Schon im Spiel scheint der Tod auf - Stefan Marbs Butoh Perfomance "Eine Hommage an Perpetua"

von Michael Wüst

Thront mit dem Schminkspiegel in der Hand: Stefan Marb Foto: Michael Wüst

Der Butoh Tänzer Stefan Marria Marb erweist seiner verstorbenen Tante Perpetua mit einem kreativen Tanzritual die höchste symbolische Ehre. Im i-camp begibt er sich dabei auch auf eine eigene Reise, begleitet von der Pianistin Masako Ohta.

Das Butoh-Tanztheater erhob sich aus der Asche Hiroshimas – einer Welt des Todes. Es wirkt, als hätte das Äußerste an Vernichtung durch den Menschen, dem Jenseits dieses atavistisch sarkastische Zerrbild entrissen: zitternd, verrenkt, gekalkt- maskiert. Ein Botschafter des Totenreichs.

Die Bühne im i-camp: ein Sessel, über der Lehne eine Pelzjacke, im Hintergrund das Klavier. Eine erste Einspielung der Stimme der Tante von einem Anrufbeantworter. Der Neffe Marb steht im schwarzen Anzug, mit Blick auf den Sessel. Status quo des beobachtbaren Todes, Ende der Bewegung, Moment der Maske.

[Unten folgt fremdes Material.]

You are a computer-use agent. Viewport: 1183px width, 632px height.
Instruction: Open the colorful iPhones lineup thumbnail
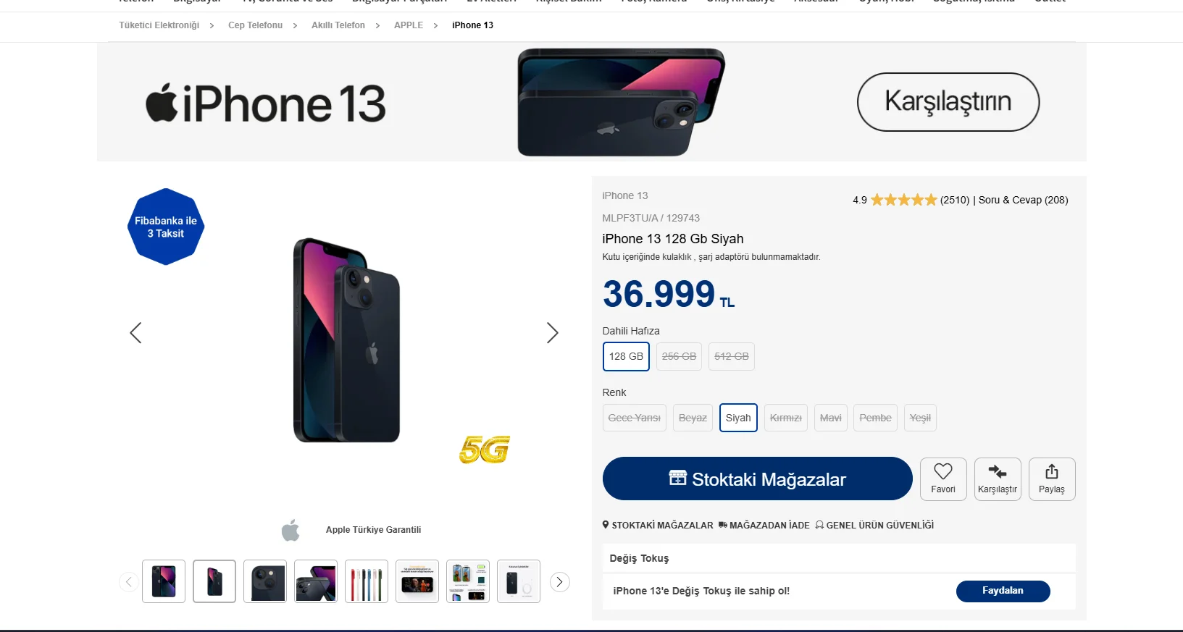pos(367,581)
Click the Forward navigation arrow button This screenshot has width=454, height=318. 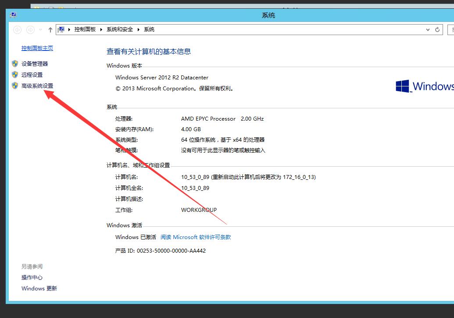[30, 30]
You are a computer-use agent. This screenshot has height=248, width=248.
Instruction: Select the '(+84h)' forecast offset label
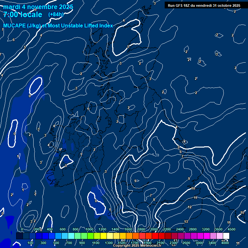pyautogui.click(x=56, y=15)
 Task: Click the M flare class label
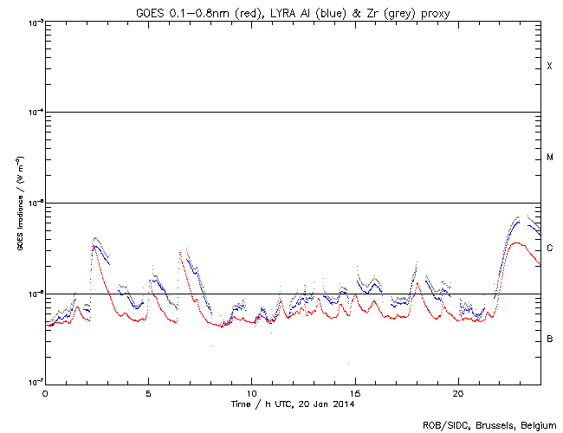coord(549,157)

Mit Bachs Preludium Partita I in B-Dur erspielt Marb minimalistisch die unüberwindbare und unheilbare Distanz des Todes. Er erweitert das klassische Bewegungsrepertoire des Butoh mit maschinell gezirkelten, harten Bewegungen der Trauer. Der Sessel wird dabei zur Maske – Maske des Todes wie auch Maske des Schauspiels.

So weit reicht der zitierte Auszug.